Dobliče (;  or Doblitsche) is a village  in the Municipality of Črnomelj in the White Carniola area of southeastern Slovenia. The area is part of the traditional region of Lower Carniola and is now included in the Southeast Slovenia Statistical Region.

Name
Dobliče was first attested in written sources in 1354 as Doblich (and as zu der Aychen in 1397, Döblikh in 1457, and Aychen in 1463). The German name Aychen (based on Middle High German eich 'oak') is probably a pseudo-etymological translation of the Slovene name, which appears to contain the root dob 'pedunculate oak'. The name Dobliče is believed to actually derive from *Dobl(')iťi, a plural form derived from the adjective *dobľь 'strong', probably a nickname referring to an early inhabitant of the settlement. Dobliče was known as Döblitsch or Doblitsche in German.
------------------------------
▶ **Problem details**
In the text on Dobliče, what year is given for the village's first mention in written sources?
------------------------------
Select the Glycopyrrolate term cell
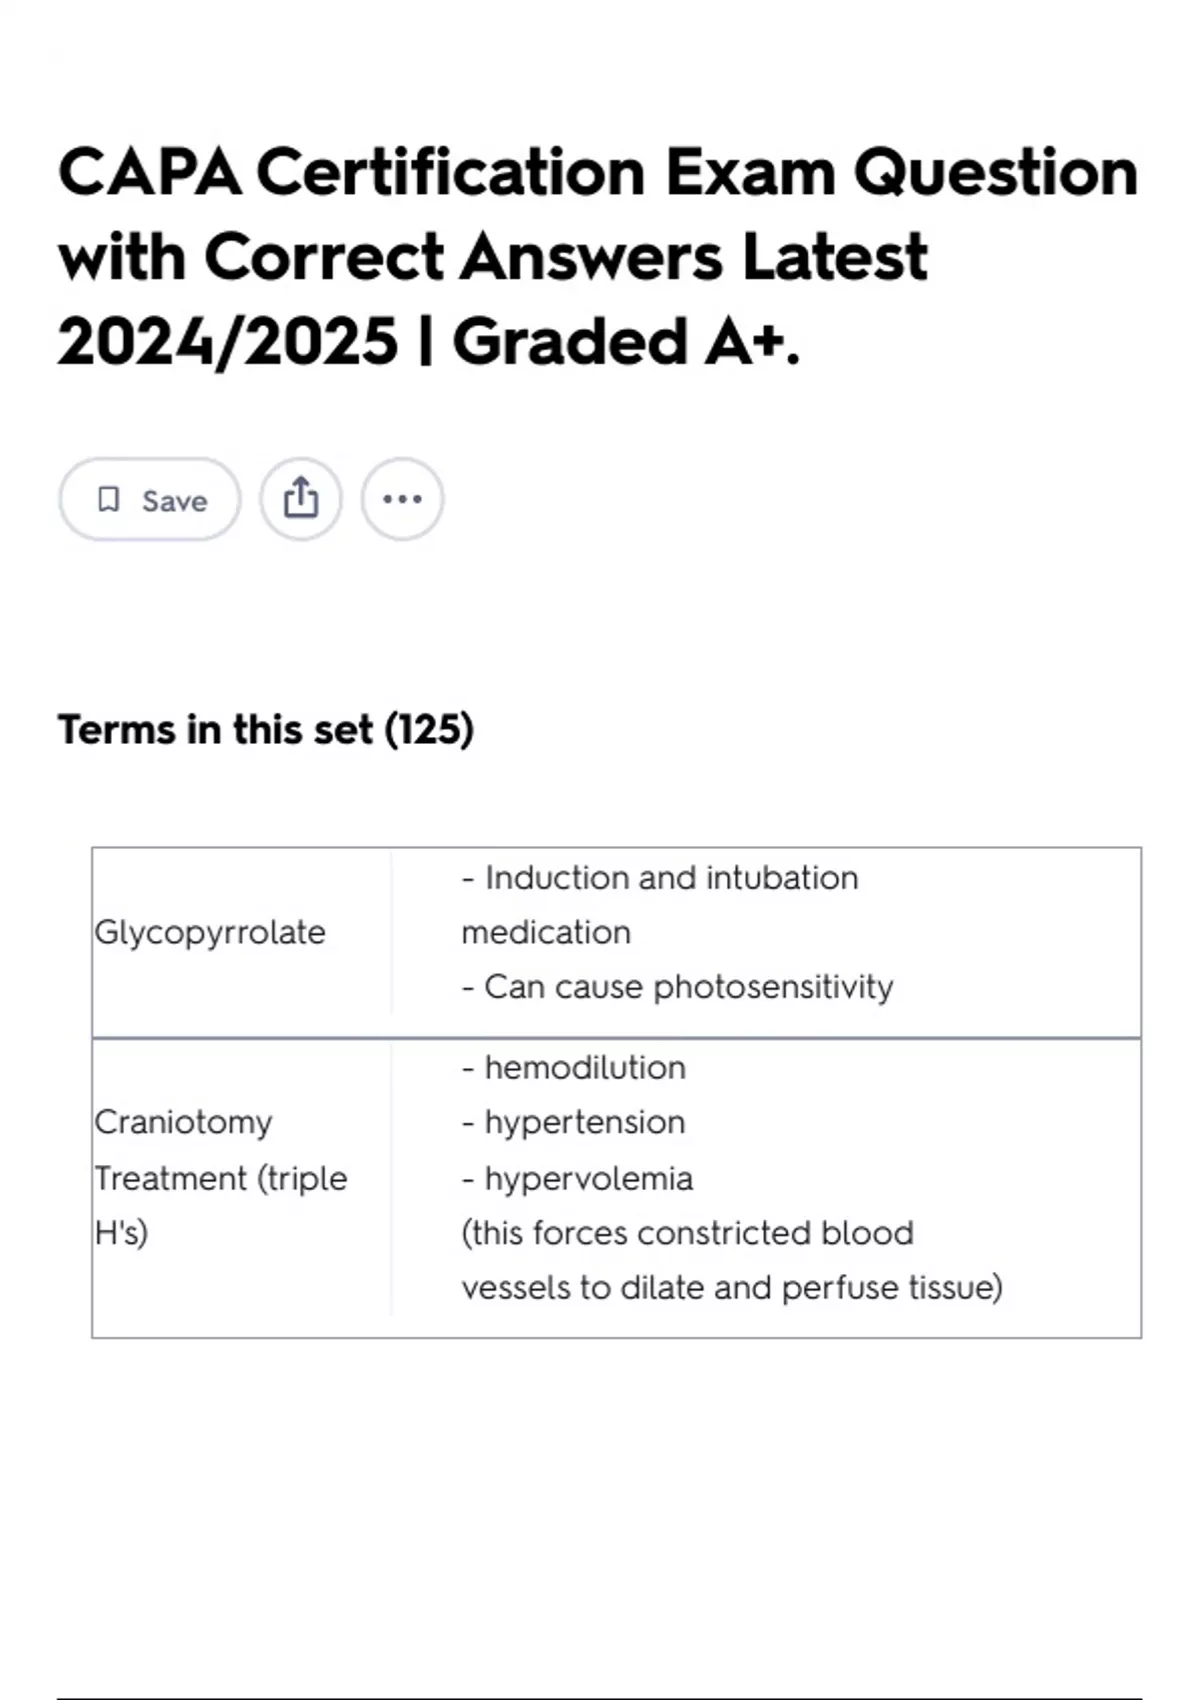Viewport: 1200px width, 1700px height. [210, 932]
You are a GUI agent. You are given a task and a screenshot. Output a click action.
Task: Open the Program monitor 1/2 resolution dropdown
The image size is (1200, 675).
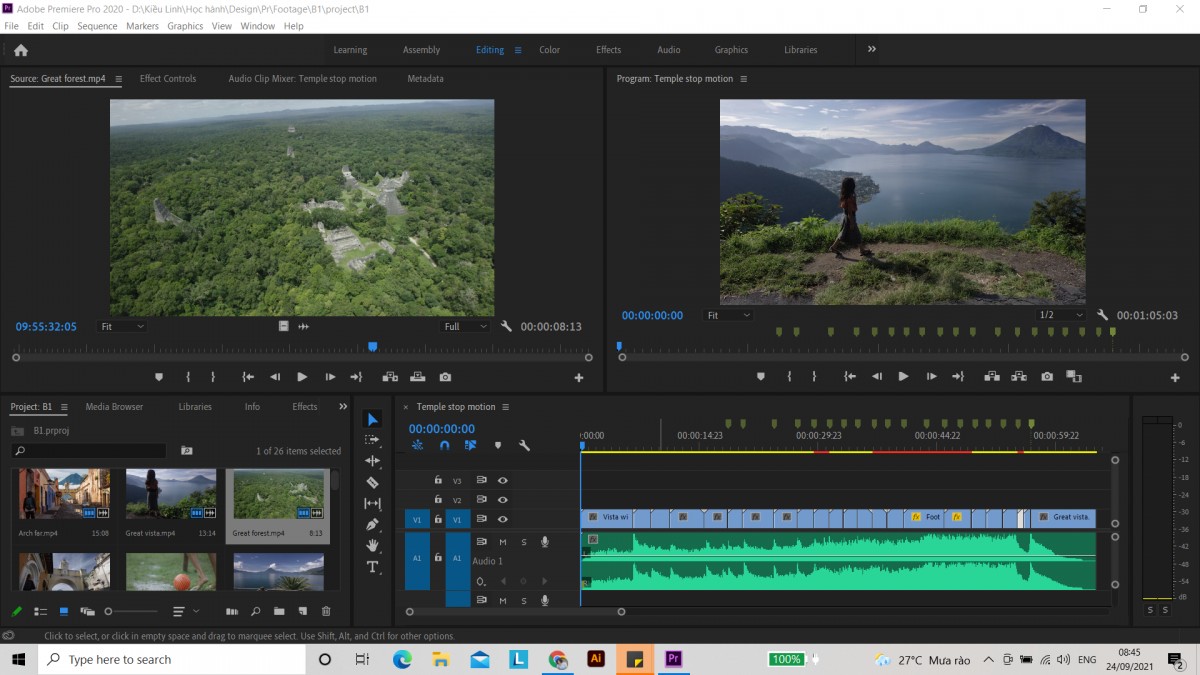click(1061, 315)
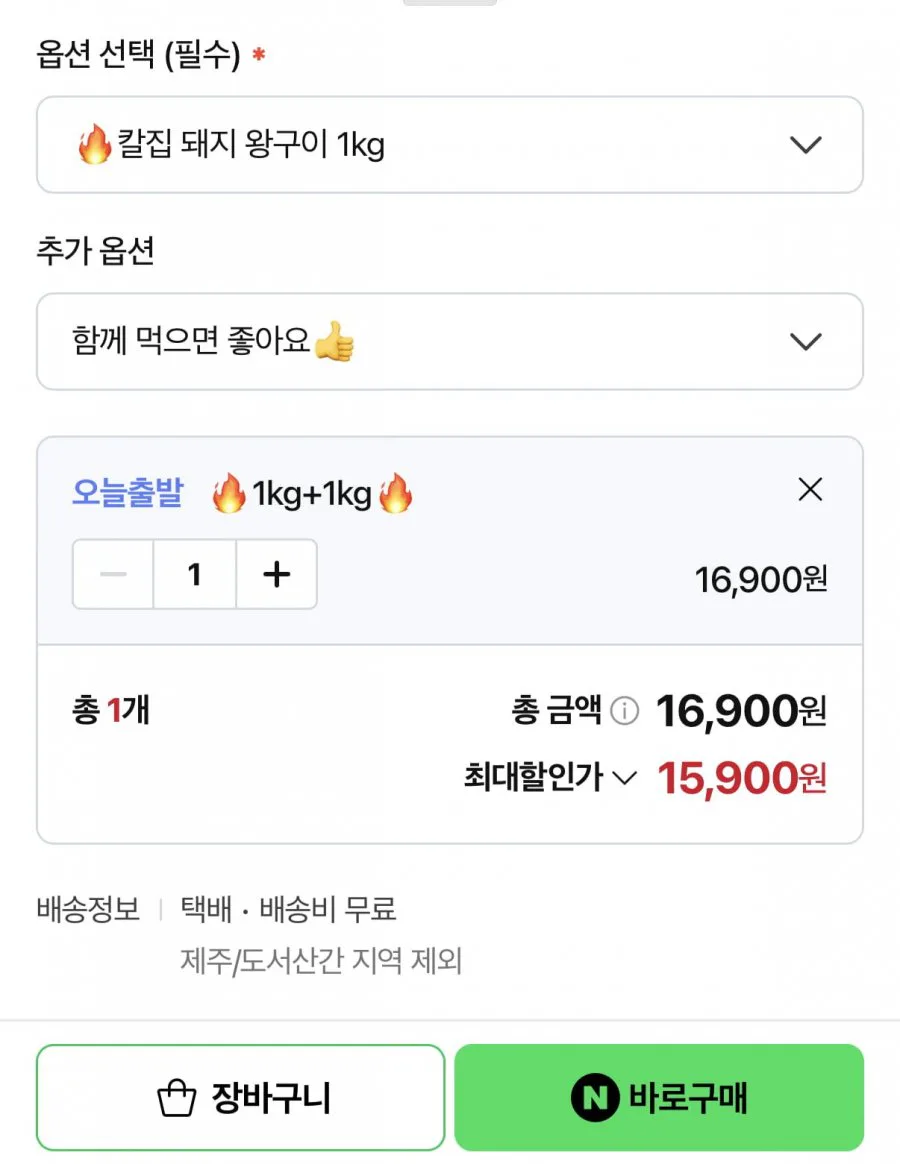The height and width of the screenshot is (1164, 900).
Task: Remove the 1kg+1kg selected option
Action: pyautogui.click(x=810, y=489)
------------------------------
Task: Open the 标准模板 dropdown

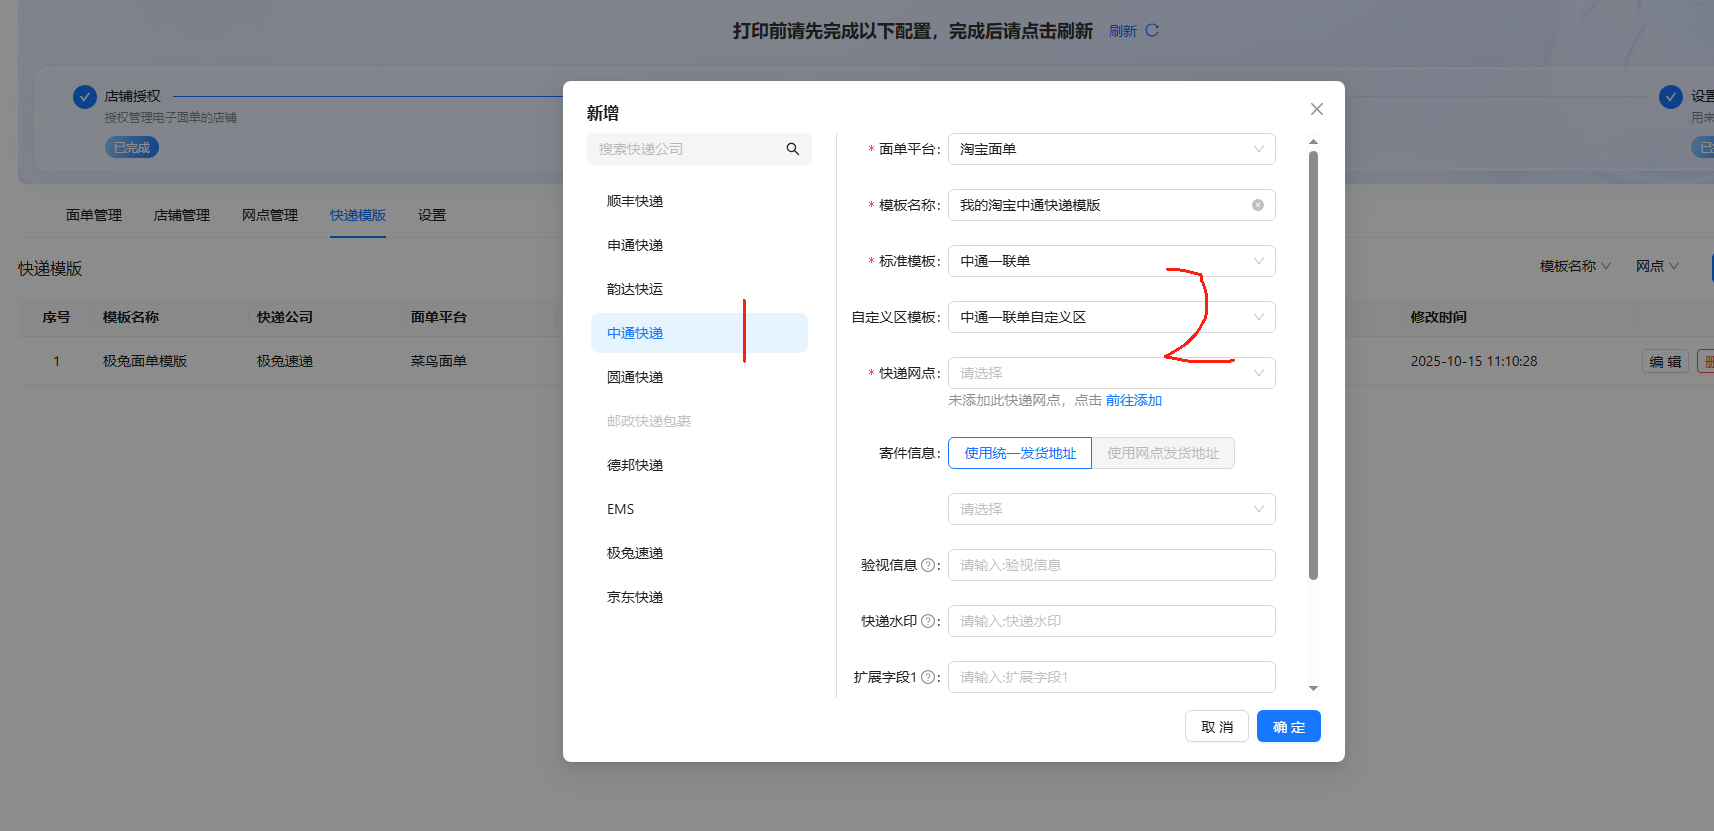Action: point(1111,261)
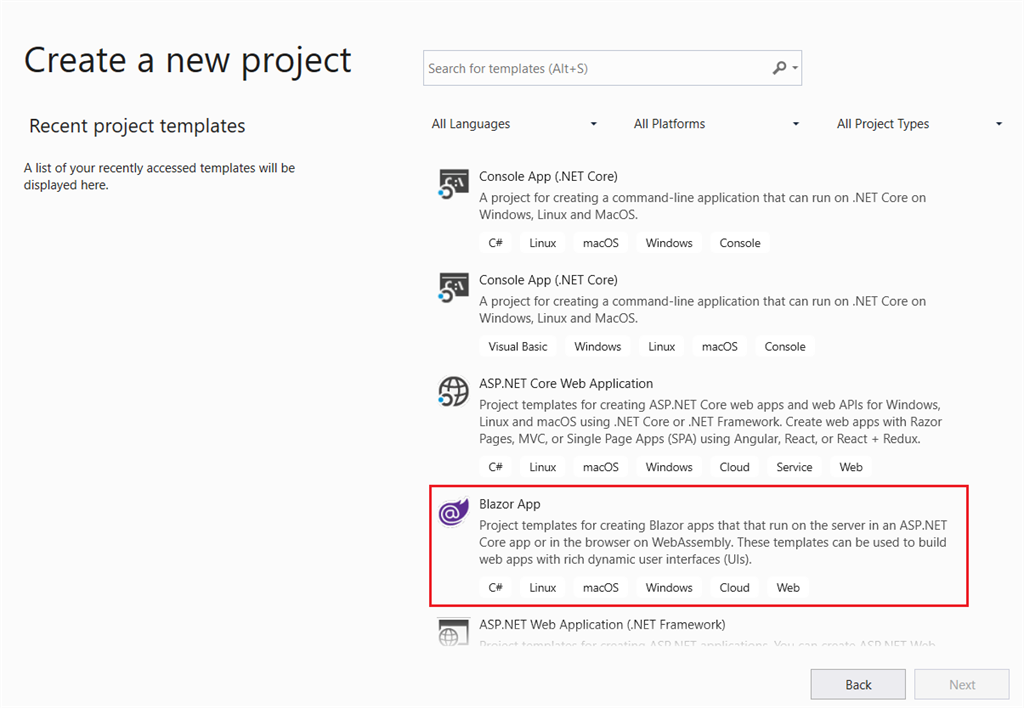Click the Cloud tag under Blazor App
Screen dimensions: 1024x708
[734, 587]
------------------------------
▶ **Solution**
1354